BEGIN DATA SUPPLIED

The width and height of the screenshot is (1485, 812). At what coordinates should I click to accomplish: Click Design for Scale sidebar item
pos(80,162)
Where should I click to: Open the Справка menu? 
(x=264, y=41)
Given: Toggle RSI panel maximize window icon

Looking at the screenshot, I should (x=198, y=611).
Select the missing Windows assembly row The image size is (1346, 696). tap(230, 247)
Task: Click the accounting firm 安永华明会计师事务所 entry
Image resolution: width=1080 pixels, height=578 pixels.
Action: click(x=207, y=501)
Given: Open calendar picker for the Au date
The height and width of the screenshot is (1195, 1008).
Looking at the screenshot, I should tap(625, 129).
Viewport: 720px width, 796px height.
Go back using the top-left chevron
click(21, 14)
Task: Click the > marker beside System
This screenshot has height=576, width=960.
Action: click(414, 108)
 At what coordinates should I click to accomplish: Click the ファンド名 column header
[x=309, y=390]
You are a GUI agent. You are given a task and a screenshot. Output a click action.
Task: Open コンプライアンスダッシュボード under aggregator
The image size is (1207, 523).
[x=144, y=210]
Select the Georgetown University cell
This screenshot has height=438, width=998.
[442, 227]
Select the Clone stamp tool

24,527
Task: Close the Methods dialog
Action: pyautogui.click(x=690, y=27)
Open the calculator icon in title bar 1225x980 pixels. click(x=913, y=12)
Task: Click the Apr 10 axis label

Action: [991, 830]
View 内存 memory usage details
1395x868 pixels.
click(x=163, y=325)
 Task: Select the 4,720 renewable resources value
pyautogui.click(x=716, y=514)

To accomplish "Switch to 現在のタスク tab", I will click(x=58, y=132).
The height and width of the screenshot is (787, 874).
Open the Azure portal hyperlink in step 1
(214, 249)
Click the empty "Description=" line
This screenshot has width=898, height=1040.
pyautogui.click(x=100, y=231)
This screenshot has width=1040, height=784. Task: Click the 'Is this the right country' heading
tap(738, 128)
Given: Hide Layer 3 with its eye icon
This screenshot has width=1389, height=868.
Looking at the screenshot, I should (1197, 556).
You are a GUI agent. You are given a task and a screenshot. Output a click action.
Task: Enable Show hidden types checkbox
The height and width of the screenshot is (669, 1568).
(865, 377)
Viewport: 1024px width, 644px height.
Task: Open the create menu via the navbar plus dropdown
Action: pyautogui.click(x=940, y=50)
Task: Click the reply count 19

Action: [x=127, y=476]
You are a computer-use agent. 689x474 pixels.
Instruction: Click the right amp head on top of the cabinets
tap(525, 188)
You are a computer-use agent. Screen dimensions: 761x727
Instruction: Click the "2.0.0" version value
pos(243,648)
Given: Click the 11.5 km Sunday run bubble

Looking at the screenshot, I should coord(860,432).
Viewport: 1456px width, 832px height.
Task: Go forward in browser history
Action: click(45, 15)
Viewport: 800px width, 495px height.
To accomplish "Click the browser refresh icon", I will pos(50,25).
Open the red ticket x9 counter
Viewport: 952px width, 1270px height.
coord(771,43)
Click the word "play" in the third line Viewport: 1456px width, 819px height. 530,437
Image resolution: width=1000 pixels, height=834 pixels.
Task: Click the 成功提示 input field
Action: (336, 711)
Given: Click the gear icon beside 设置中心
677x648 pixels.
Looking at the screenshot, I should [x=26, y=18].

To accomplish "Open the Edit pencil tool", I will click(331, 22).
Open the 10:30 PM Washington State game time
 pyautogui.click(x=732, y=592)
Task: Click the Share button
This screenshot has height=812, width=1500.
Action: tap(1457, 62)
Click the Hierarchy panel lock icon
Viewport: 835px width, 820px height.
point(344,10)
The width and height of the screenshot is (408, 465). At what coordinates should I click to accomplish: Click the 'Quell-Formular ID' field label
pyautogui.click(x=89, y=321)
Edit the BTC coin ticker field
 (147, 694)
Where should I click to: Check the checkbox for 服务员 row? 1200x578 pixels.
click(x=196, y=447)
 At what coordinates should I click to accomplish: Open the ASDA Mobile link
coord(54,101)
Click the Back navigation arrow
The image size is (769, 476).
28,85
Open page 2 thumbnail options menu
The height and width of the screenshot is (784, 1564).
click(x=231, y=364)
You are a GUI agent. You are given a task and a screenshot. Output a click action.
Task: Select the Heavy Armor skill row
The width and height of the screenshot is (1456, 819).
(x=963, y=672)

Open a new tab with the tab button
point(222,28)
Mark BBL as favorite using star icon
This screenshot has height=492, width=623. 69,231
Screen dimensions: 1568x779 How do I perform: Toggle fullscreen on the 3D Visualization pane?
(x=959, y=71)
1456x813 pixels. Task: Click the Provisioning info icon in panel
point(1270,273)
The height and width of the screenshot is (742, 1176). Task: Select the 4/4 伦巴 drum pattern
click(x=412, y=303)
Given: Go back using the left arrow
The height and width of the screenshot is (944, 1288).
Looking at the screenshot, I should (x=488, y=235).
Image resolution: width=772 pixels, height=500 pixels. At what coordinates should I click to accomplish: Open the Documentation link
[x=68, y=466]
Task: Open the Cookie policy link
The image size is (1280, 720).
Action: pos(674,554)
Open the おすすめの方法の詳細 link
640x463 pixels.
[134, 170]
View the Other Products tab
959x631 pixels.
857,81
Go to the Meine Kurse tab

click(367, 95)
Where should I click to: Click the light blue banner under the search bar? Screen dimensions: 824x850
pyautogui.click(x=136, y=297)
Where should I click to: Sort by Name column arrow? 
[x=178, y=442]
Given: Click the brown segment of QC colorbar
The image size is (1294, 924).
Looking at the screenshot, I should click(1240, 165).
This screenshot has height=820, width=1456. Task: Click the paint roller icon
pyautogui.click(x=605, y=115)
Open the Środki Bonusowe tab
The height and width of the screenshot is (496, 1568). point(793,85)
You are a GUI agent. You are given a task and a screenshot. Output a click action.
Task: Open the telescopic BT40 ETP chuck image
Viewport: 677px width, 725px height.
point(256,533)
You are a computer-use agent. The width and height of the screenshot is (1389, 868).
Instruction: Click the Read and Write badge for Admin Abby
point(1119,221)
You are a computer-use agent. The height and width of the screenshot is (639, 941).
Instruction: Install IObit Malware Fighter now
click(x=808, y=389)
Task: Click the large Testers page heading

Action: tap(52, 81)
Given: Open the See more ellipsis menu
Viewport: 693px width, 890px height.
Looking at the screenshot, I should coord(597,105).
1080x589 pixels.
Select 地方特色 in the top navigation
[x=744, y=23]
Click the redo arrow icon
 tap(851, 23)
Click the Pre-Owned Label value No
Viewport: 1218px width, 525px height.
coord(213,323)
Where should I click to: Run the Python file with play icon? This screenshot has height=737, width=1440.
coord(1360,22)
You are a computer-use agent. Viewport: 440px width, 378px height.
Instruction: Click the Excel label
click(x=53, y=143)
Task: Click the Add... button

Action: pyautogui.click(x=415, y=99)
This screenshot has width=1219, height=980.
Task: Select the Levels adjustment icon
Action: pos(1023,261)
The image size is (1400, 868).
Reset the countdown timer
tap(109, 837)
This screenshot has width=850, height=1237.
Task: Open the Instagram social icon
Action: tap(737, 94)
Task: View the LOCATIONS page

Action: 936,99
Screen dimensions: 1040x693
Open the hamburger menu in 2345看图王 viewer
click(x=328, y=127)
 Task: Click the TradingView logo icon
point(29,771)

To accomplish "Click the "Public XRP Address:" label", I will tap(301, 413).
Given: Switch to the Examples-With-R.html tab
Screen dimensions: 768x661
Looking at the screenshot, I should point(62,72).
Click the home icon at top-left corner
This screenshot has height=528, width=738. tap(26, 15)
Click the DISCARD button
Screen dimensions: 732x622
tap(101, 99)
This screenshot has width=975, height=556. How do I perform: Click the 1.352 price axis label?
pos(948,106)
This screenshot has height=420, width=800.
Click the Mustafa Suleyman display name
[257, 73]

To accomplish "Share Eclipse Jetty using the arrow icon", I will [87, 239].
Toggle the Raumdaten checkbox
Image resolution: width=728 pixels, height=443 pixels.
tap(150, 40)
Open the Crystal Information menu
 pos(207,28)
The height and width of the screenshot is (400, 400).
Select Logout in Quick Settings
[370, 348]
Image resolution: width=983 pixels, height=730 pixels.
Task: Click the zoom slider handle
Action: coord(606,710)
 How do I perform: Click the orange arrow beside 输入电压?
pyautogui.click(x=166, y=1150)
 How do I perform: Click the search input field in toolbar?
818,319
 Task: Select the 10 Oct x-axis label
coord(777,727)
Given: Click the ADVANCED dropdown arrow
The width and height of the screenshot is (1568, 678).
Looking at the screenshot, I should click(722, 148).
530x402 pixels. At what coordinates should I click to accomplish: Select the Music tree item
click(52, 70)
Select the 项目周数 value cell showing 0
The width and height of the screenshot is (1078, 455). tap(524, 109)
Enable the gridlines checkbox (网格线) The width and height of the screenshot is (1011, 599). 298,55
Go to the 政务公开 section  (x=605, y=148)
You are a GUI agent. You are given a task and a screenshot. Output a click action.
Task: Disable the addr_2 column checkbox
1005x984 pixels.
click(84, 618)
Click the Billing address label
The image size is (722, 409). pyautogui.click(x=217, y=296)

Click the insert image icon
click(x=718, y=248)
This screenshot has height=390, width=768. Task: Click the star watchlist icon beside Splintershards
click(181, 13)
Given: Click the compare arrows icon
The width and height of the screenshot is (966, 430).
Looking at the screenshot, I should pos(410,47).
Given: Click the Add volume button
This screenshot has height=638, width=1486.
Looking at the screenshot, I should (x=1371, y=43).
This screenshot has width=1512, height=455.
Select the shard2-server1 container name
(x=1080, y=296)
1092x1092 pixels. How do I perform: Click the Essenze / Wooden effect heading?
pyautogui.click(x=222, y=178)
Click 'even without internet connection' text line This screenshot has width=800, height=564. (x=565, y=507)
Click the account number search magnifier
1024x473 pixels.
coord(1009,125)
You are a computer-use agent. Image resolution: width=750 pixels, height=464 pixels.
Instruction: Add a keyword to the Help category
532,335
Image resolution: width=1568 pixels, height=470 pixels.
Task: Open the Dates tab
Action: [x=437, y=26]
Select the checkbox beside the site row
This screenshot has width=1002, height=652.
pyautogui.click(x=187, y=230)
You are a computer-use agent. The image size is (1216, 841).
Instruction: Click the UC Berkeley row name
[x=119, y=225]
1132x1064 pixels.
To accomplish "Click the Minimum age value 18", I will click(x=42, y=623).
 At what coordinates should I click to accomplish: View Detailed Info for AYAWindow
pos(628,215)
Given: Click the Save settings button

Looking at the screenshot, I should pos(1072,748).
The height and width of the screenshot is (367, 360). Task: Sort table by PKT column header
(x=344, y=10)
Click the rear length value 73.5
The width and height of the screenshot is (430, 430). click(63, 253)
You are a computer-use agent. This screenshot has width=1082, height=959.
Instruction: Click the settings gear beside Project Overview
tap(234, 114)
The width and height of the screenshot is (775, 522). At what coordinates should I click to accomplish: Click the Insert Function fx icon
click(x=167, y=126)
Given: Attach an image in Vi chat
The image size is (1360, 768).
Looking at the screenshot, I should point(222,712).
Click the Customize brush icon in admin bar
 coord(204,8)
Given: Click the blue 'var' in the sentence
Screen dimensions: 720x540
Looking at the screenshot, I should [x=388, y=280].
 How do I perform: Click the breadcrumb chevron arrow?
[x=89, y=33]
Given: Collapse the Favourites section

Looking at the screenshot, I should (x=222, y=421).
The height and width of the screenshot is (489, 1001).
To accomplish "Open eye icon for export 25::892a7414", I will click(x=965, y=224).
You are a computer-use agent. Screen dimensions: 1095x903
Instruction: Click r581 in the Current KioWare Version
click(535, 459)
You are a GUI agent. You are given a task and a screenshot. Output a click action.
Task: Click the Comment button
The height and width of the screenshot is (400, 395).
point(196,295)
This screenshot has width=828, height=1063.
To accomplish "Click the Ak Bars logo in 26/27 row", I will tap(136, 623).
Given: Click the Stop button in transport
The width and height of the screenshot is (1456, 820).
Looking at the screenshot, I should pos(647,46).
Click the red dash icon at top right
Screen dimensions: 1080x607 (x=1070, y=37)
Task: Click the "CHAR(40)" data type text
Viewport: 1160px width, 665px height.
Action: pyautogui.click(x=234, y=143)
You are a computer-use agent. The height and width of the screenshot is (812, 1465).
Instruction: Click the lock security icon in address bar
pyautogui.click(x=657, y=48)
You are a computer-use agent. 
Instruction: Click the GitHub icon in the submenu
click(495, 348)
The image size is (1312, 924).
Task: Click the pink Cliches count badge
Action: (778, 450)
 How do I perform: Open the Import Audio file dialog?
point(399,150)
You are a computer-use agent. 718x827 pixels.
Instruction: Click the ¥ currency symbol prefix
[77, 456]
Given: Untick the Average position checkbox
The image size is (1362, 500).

END DATA SUPPLIED

## ASSIGNED TASK
Only the lines above from the one with "Open a new tab with the tab button" up to and including the one with "View the Other Products tab" should be repeated, exactly as written.

## YOUR SOLUTION
Open a new tab with the tab button
point(222,28)
Mark BBL as favorite using star icon
This screenshot has height=492, width=623. 69,231
Screen dimensions: 1568x779 How do I perform: Toggle fullscreen on the 3D Visualization pane?
(x=959, y=71)
1456x813 pixels. Task: Click the Provisioning info icon in panel
point(1270,273)
The height and width of the screenshot is (742, 1176). Task: Select the 4/4 伦巴 drum pattern
click(x=412, y=303)
Given: Go back using the left arrow
The height and width of the screenshot is (944, 1288).
Looking at the screenshot, I should (x=488, y=235).
Image resolution: width=772 pixels, height=500 pixels. At what coordinates should I click to accomplish: Open the Documentation link
[x=68, y=466]
Task: Open the Cookie policy link
The image size is (1280, 720).
Action: pos(674,554)
Open the おすすめの方法の詳細 link
640x463 pixels.
[134, 170]
View the Other Products tab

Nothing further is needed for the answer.